**Stated goal:**
Convert the entries below into a JSON list of strings, with each line as one string. Leave out blank lines.

--- start Recorded data ---

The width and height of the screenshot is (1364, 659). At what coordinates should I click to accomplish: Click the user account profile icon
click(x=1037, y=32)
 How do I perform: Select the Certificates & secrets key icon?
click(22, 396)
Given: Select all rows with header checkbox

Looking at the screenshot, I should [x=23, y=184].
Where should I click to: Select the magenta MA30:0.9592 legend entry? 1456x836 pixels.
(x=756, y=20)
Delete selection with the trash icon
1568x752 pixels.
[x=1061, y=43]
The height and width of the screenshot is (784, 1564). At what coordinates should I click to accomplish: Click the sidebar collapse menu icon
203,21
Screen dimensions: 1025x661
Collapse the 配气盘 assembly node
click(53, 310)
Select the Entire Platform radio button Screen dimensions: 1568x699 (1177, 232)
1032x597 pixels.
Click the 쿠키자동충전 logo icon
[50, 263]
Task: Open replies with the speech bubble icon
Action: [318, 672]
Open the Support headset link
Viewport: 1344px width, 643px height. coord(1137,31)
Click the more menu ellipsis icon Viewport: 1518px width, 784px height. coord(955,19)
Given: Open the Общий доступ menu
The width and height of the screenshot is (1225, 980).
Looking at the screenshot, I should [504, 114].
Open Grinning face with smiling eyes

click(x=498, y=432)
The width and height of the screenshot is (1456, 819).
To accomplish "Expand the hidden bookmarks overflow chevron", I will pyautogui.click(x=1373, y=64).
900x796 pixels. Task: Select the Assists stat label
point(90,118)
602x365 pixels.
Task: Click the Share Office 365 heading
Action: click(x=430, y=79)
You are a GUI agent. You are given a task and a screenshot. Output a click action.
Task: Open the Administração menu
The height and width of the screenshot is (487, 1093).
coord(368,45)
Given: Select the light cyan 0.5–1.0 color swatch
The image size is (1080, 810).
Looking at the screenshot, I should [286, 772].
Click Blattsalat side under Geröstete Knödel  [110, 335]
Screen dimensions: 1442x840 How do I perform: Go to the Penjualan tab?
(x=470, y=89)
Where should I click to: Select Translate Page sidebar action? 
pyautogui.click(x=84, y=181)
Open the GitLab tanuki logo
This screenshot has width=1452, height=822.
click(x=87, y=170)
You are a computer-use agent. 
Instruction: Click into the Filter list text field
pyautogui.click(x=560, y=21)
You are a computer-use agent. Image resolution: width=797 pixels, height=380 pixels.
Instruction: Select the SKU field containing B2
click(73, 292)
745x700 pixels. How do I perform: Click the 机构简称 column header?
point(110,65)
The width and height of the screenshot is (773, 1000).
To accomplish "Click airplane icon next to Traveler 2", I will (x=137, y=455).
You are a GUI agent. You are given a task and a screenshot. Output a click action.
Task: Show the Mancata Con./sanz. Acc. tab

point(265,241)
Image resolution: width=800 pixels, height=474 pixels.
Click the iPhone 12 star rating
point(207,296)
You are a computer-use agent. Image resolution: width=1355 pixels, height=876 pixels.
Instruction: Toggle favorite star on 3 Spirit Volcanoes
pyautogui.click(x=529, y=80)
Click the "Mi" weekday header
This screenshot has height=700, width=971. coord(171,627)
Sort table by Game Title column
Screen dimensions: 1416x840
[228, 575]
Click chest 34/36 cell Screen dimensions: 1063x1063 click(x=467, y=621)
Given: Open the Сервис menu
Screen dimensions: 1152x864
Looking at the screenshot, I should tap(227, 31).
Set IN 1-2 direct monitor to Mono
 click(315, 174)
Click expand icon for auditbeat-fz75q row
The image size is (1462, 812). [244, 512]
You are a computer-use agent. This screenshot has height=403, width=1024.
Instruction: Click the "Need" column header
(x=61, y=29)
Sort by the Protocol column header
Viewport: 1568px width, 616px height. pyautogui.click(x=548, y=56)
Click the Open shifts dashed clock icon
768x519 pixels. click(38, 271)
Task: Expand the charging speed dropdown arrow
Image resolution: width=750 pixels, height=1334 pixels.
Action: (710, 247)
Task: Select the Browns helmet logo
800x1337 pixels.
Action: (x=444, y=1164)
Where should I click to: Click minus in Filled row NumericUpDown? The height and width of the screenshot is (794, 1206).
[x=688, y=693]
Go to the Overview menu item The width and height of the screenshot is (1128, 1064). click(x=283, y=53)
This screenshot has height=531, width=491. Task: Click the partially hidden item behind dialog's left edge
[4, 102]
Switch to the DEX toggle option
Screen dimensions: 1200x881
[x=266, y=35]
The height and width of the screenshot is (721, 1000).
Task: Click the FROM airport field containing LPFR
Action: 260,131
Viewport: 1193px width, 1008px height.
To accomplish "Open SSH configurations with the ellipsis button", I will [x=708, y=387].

--- end Recorded data ---

**Result:**
[
  "The width and height of the screenshot is (1364, 659). At what coordinates should I click to accomplish: Click the user account profile icon",
  "click(x=1037, y=32)",
  " How do I perform: Select the Certificates & secrets key icon?",
  "click(22, 396)",
  "Given: Select all rows with header checkbox",
  "Looking at the screenshot, I should [x=23, y=184].",
  "Where should I click to: Select the magenta MA30:0.9592 legend entry? 1456x836 pixels.",
  "(x=756, y=20)",
  "Delete selection with the trash icon",
  "1568x752 pixels.",
  "[x=1061, y=43]",
  "The height and width of the screenshot is (784, 1564). At what coordinates should I click to accomplish: Click the sidebar collapse menu icon",
  "203,21",
  "Screen dimensions: 1025x661",
  "Collapse the 配气盘 assembly node",
  "click(53, 310)",
  "Select the Entire Platform radio button Screen dimensions: 1568x699 (1177, 232)",
  "1032x597 pixels.",
  "Click the 쿠키자동충전 logo icon",
  "[50, 263]",
  "Task: Open replies with the speech bubble icon",
  "Action: [318, 672]",
  "Open the Support headset link",
  "Viewport: 1344px width, 643px height. coord(1137,31)",
  "Click the more menu ellipsis icon Viewport: 1518px width, 784px height. coord(955,19)",
  "Given: Open the Общий доступ menu",
  "The width and height of the screenshot is (1225, 980).",
  "Looking at the screenshot, I should [504, 114].",
  "Open Grinning face with smiling eyes",
  "click(x=498, y=432)",
  "The width and height of the screenshot is (1456, 819).",
  "To accomplish \"Expand the hidden bookmarks overflow chevron\", I will pyautogui.click(x=1373, y=64).",
  "900x796 pixels. Task: Select the Assists stat label",
  "point(90,118)",
  "602x365 pixels.",
  "Task: Click the Share Office 365 heading",
  "Action: click(x=430, y=79)",
  "You are a GUI agent. You are given a task and a screenshot. Output a click action.",
  "Task: Open the Administração menu",
  "The height and width of the screenshot is (487, 1093).",
  "coord(368,45)",
  "Given: Select the light cyan 0.5–1.0 color swatch",
  "The image size is (1080, 810).",
  "Looking at the screenshot, I should [286, 772].",
  "Click Blattsalat side under Geröstete Knödel  [110, 335]",
  "Screen dimensions: 1442x840 How do I perform: Go to the Penjualan tab?",
  "(x=470, y=89)",
  "Where should I click to: Select Translate Page sidebar action? ",
  "pyautogui.click(x=84, y=181)",
  "Open the GitLab tanuki logo",
  "This screenshot has width=1452, height=822.",
  "click(x=87, y=170)",
  "You are a computer-use agent. ",
  "Instruction: Click into the Filter list text field",
  "pyautogui.click(x=560, y=21)",
  "You are a computer-use agent. Image resolution: width=797 pixels, height=380 pixels.",
  "Instruction: Select the SKU field containing B2",
  "click(73, 292)",
  "745x700 pixels. How do I perform: Click the 机构简称 column header?",
  "point(110,65)",
  "The width and height of the screenshot is (773, 1000).",
  "To accomplish \"Click airplane icon next to Traveler 2\", I will (x=137, y=455).",
  "You are a GUI agent. You are given a task and a screenshot. Output a click action.",
  "Task: Show the Mancata Con./sanz. Acc. tab",
  "point(265,241)",
  "Image resolution: width=800 pixels, height=474 pixels.",
  "Click the iPhone 12 star rating",
  "point(207,296)",
  "You are a computer-use agent. Image resolution: width=1355 pixels, height=876 pixels.",
  "Instruction: Toggle favorite star on 3 Spirit Volcanoes",
  "pyautogui.click(x=529, y=80)",
  "Click the \"Mi\" weekday header",
  "This screenshot has height=700, width=971. coord(171,627)",
  "Sort table by Game Title column",
  "Screen dimensions: 1416x840",
  "[228, 575]",
  "Click chest 34/36 cell Screen dimensions: 1063x1063 click(x=467, y=621)",
  "Given: Open the Сервис menu",
  "Screen dimensions: 1152x864",
  "Looking at the screenshot, I should tap(227, 31).",
  "Set IN 1-2 direct monitor to Mono",
  " click(315, 174)",
  "Click expand icon for auditbeat-fz75q row",
  "The image size is (1462, 812). [244, 512]",
  "You are a computer-use agent. This screenshot has height=403, width=1024.",
  "Instruction: Click the \"Need\" column header",
  "(x=61, y=29)",
  "Sort by the Protocol column header",
  "Viewport: 1568px width, 616px height. pyautogui.click(x=548, y=56)",
  "Click the Open shifts dashed clock icon",
  "768x519 pixels. click(38, 271)",
  "Task: Expand the charging speed dropdown arrow",
  "Image resolution: width=750 pixels, height=1334 pixels.",
  "Action: (710, 247)",
  "Task: Select the Browns helmet logo",
  "800x1337 pixels.",
  "Action: (x=444, y=1164)",
  "Where should I click to: Click minus in Filled row NumericUpDown? The height and width of the screenshot is (794, 1206).",
  "[x=688, y=693]",
  "Go to the Overview menu item The width and height of the screenshot is (1128, 1064). click(x=283, y=53)",
  "This screenshot has height=531, width=491. Task: Click the partially hidden item behind dialog's left edge",
  "[4, 102]",
  "Switch to the DEX toggle option",
  "Screen dimensions: 1200x881",
  "[x=266, y=35]",
  "The height and width of the screenshot is (721, 1000).",
  "Task: Click the FROM airport field containing LPFR",
  "Action: 260,131",
  "Viewport: 1193px width, 1008px height.",
  "To accomplish \"Open SSH configurations with the ellipsis button\", I will [x=708, y=387]."
]